-- Supplied text --

Los Angeles

Michael Goldberg

Manny Silverman Gallery

Consisting wholly of decisive starts and sudden stops—of thick strokes of paint and their clear-cut interruption—Michael Goldberg’s newest paintings simultaneously punch themselves out as bold, graphic patterns and unravel with a reckless embrace of chaos’ inevitability. His insistently dishevelled abstractions demonstrate that a resolutely formal approach to painting in no way limits the visual energy an image is able to generate. The 69-year-old, second-generation Abstract Expressionist’s latest body of work continues Golberg’s life-long exploration of the viability of line, color, surface, and shape, yet elicits responses at odds with the harmony and resolve we have come to expect from Formalist abstraction.

Goldberg’s paintings share more than a passing resemblance to collage. Like that art, in which discordant fragments and unrelated elements are held together in ad-hoc constellations fraught with tension and inconsistency, his abstractions create the impression that they are made up of parts that never really come together to constitute a whole. Deliberately haphazard, his crisp arrangements of stripes and segments resemble discarded remnants of fabric. They look like clippings and ends that have fallen to the floor, been swept into bright piles, and left there because their irregular shapes and clashing colors ensure their uselessness. His large paintings balance this almost explosive sense of randomness and disjuncture against one of allover evenness and deft control. The individual elements in each of his pieces seem too restless to settle onto the picture plane though they constitute essential components of carefully built-up compositions. In no sense unfinished, his paintings split the difference between ongoing improvisation and some sort of closure. Neither hermetically resolved nor incomplete, they occupy the charged middle ground between necessity and play.

-- How to complete this task --
Carry on the review of Michael Goldberg's paintings at Manny Silverman Gallery from the point where it stops.

-- Extracted data --
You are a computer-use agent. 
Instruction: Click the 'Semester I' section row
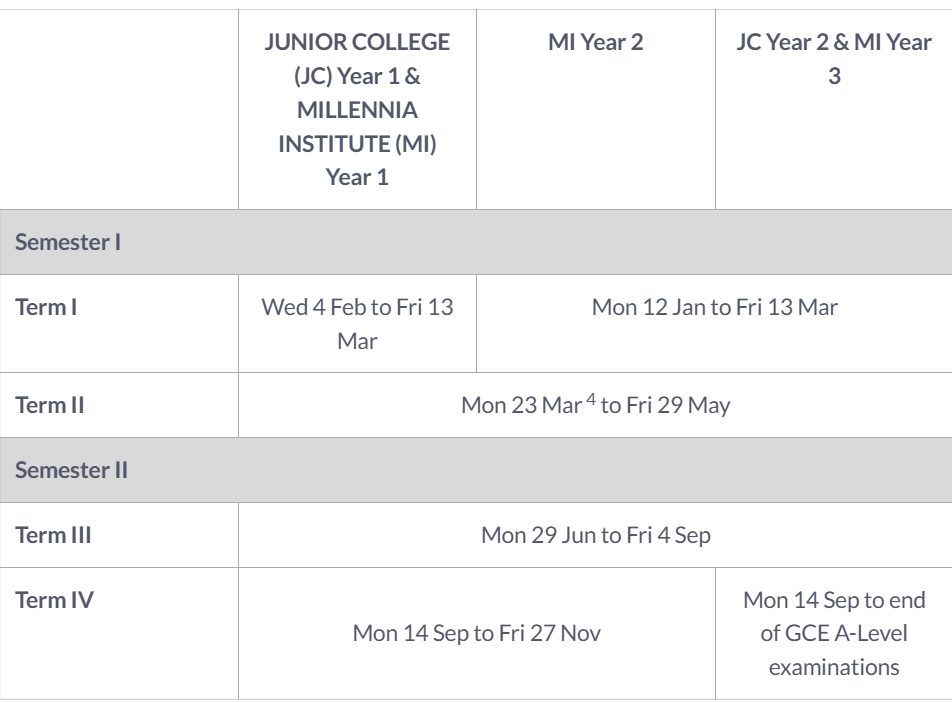[x=68, y=241]
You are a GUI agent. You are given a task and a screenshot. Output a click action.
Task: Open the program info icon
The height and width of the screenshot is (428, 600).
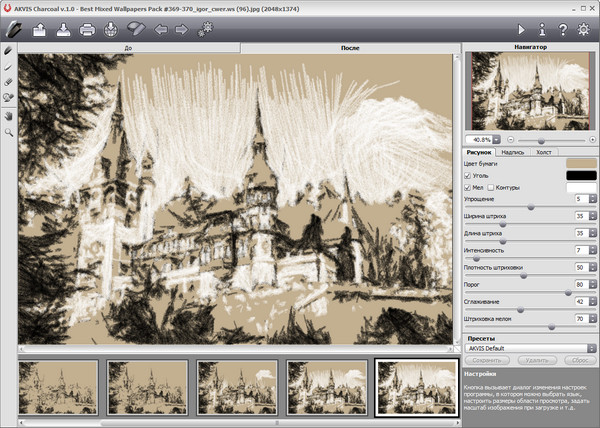543,29
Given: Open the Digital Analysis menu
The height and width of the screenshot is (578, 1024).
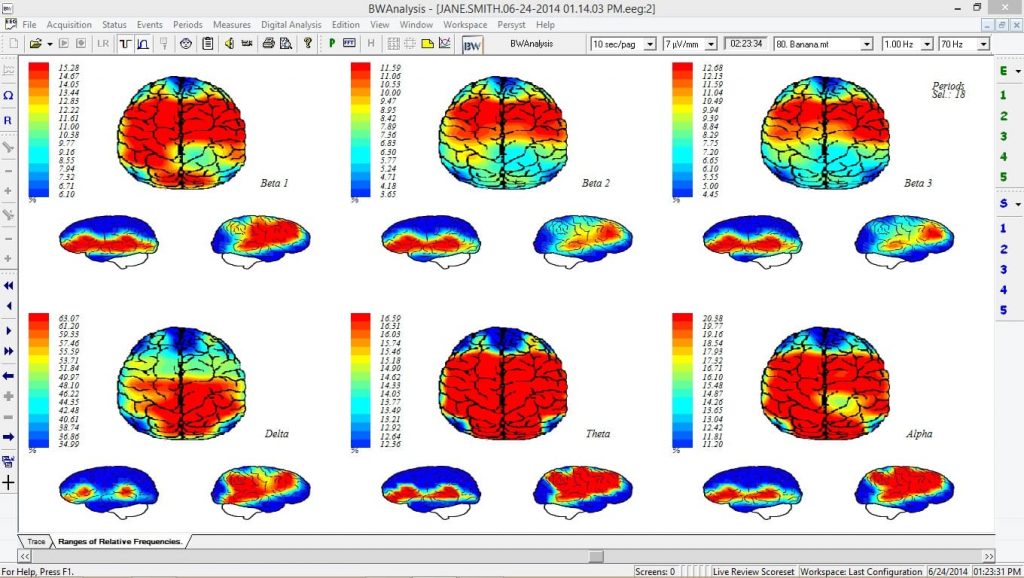Looking at the screenshot, I should (x=291, y=24).
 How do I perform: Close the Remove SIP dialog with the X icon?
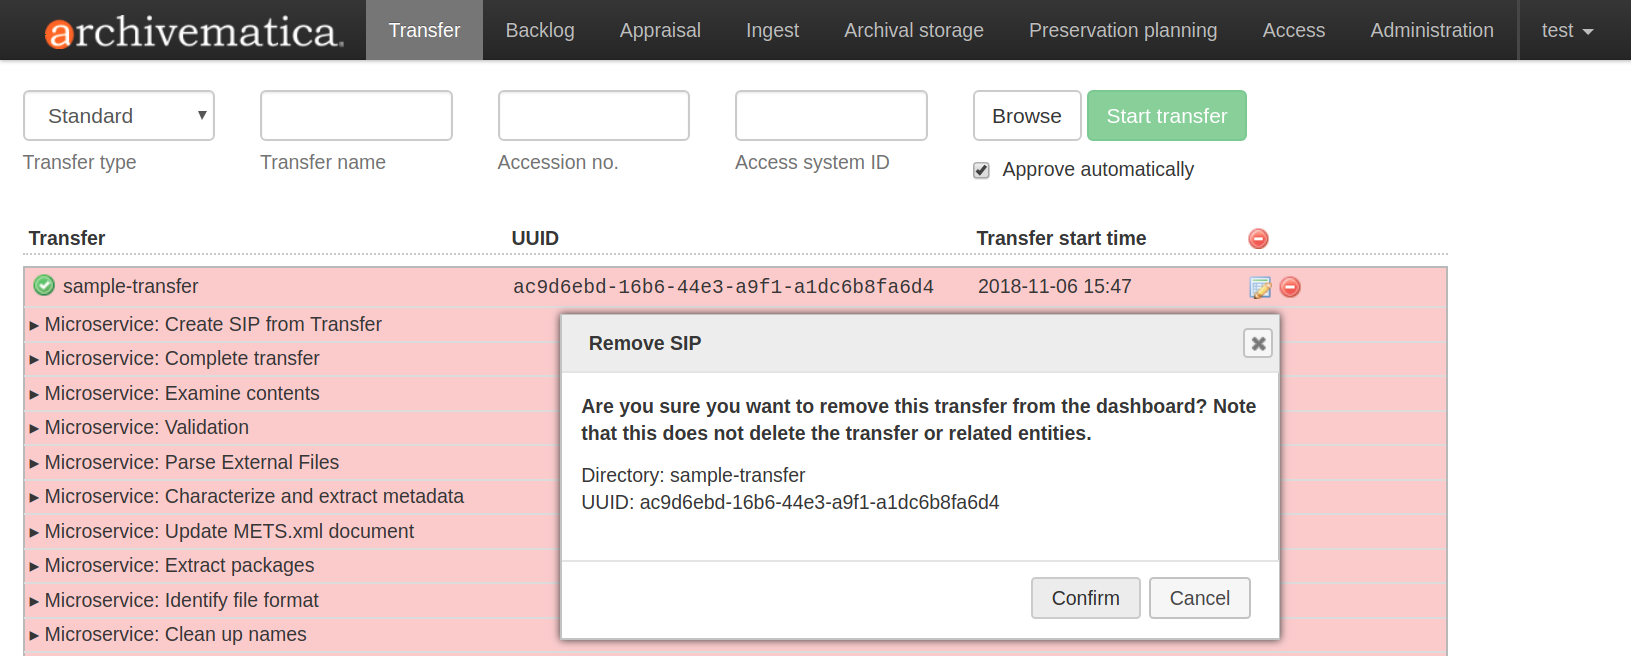[1257, 343]
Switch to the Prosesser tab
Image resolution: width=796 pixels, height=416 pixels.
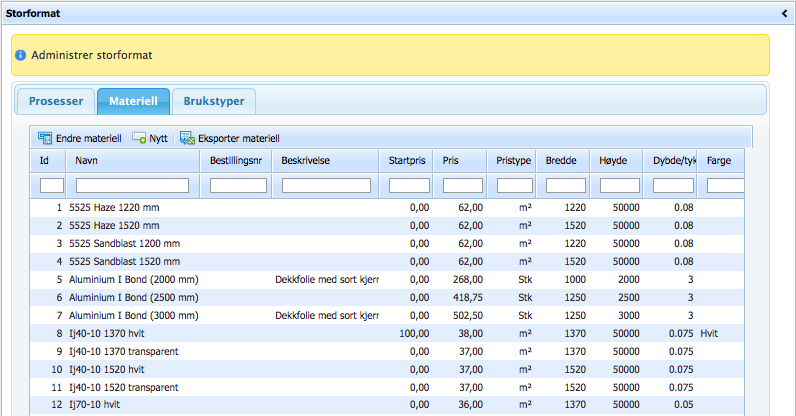click(56, 101)
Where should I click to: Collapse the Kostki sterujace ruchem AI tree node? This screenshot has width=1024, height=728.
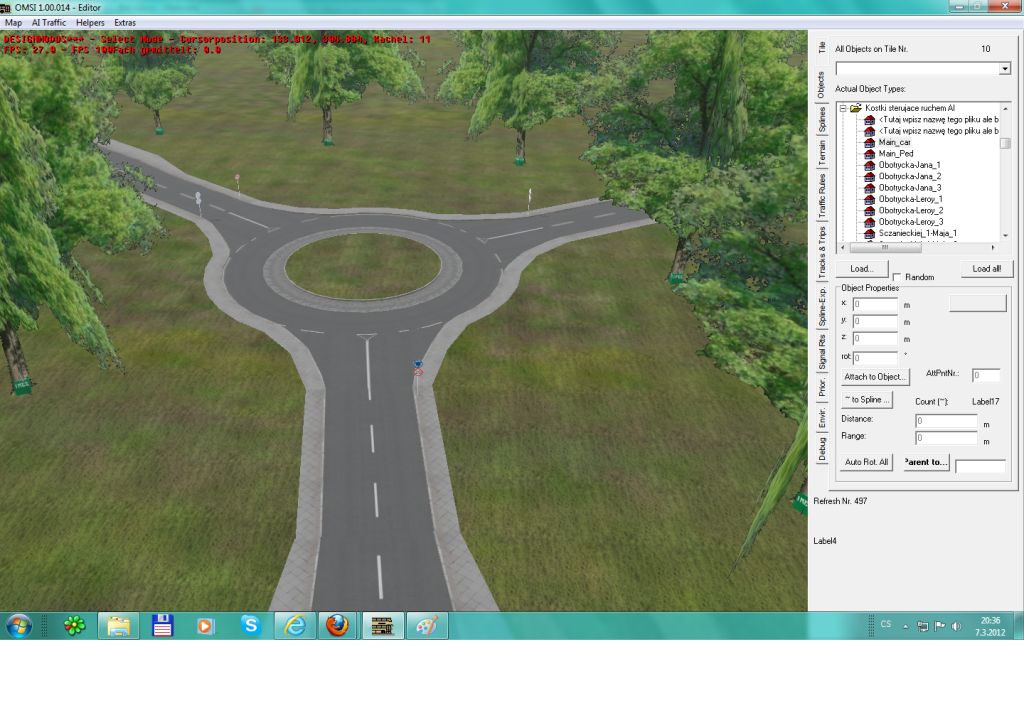click(x=843, y=108)
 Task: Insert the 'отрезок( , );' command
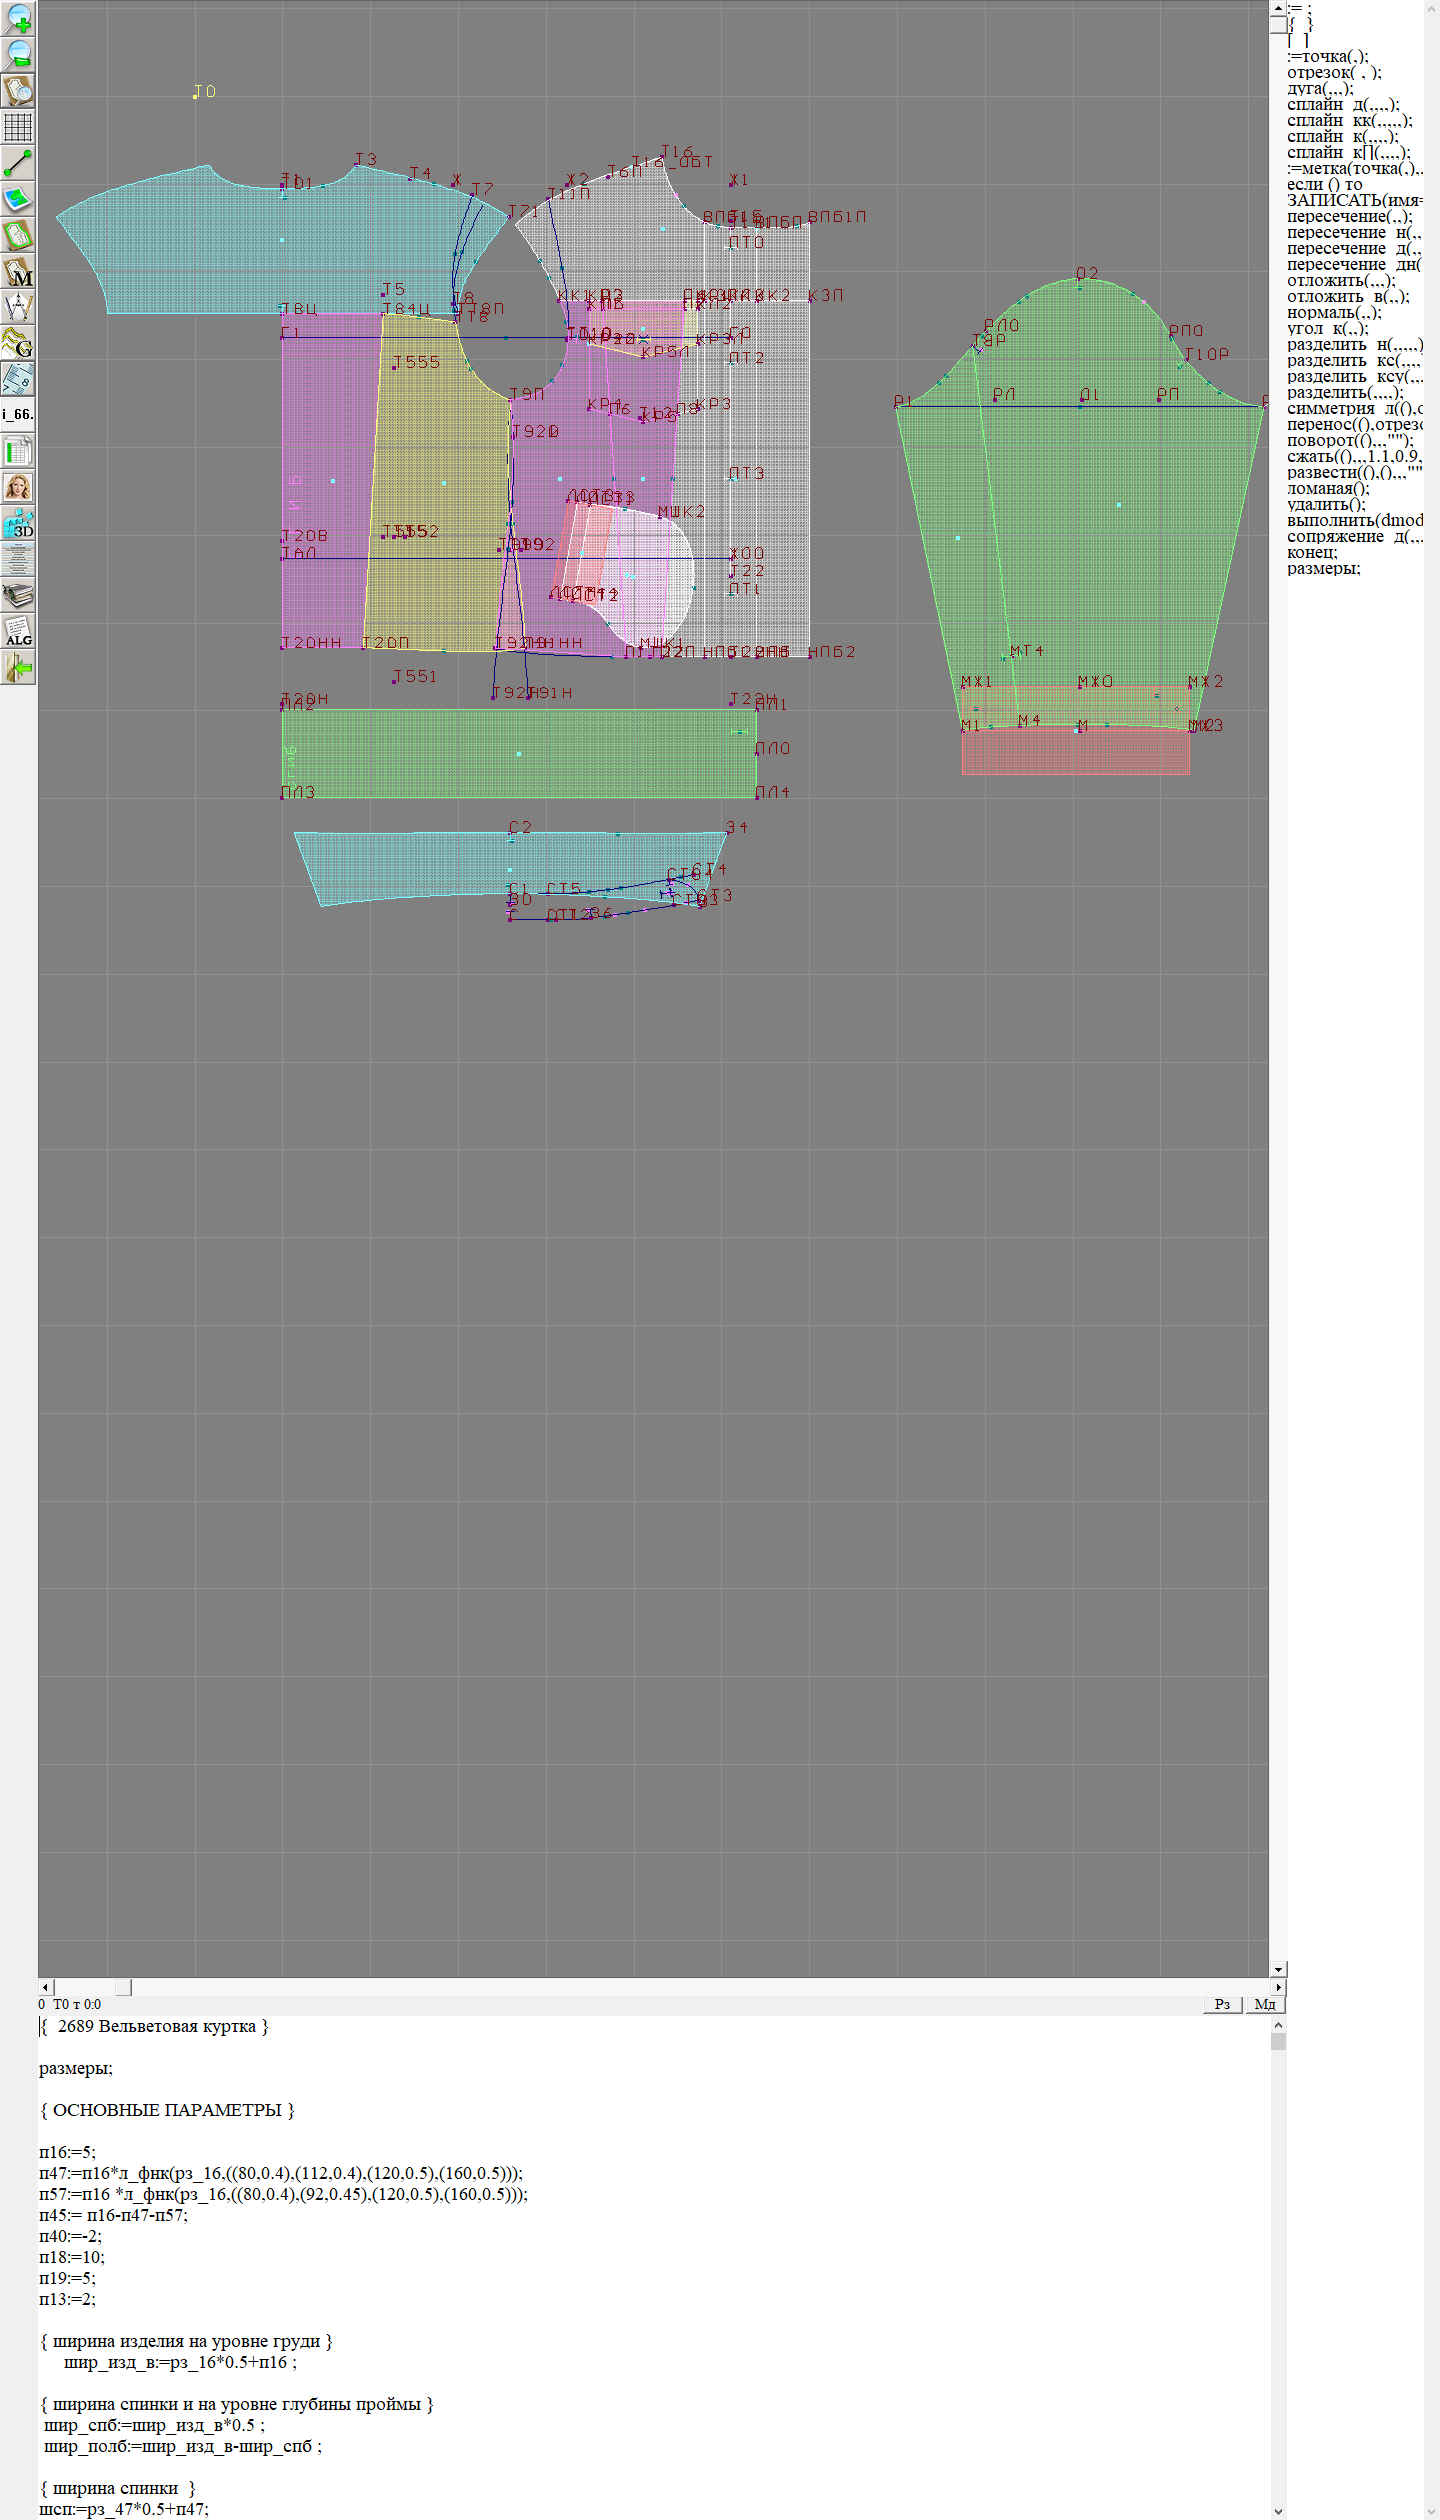(x=1334, y=73)

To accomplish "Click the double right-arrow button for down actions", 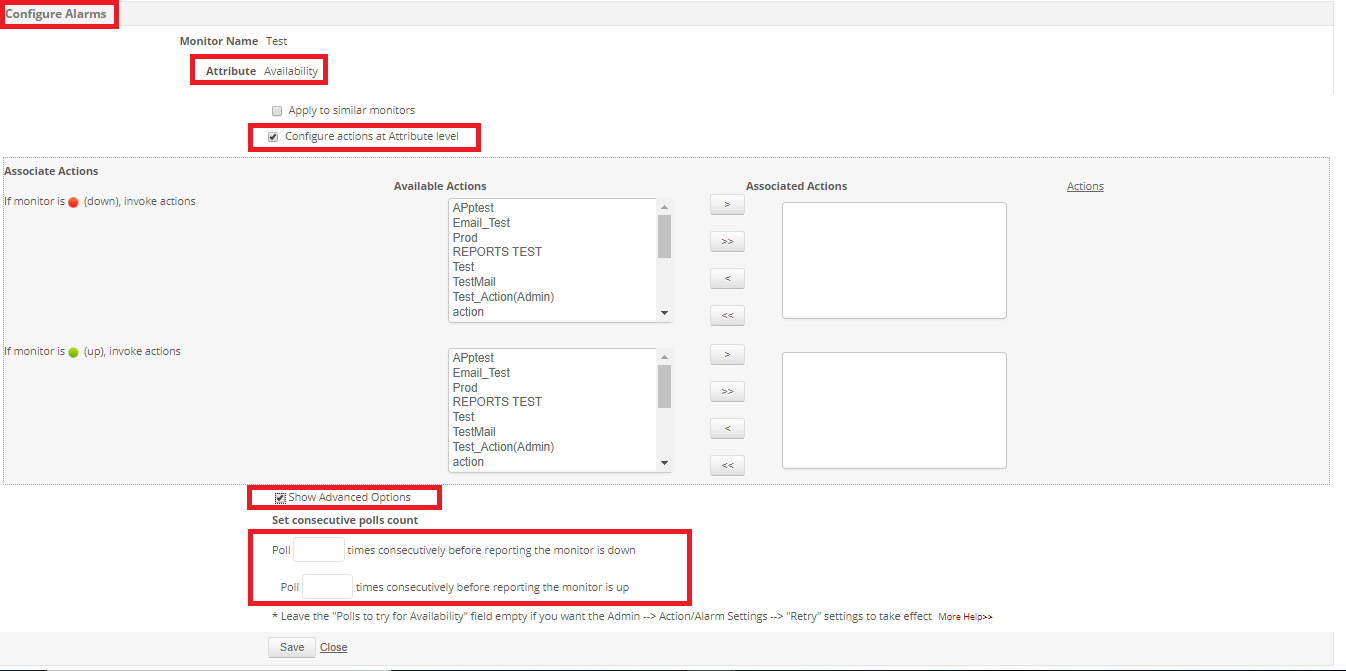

-- The answer --
In Goldberg’s best paintings, loud colors, vibrant stripes, and dynamic lines have the presence of both structural necessities and fleeting apparitions. Like shooting stars or flashing fireworks, they momentarily jump out of their surroundings to grab your eyeballs with compelling force, then dissolve back into the geometric architecture out of which they burst. Often turbulent and sometimes out of control, their every movement is orchestrated by Goldberg’s remarkably fresh formalism. His latest paintings are some of the liveliest and most engaging of his generation. Sheer visual energy is the only structural cement that holds them together. Animate patterns that suggest flowerlike starbursts, decorative banners, naval flags, colorful sails, and striped swathes of fabric overlap and abut one another in these often rambunctious images. These intentionally frivolous components are anchored by a painterly weight, and fixed in their positions by competing pictorial forces. Goldberg’s capacity to hold them together as they seem to fly apart gives his often jubilant paintings an up-to-the-minute vitality that is always a pleasure to see.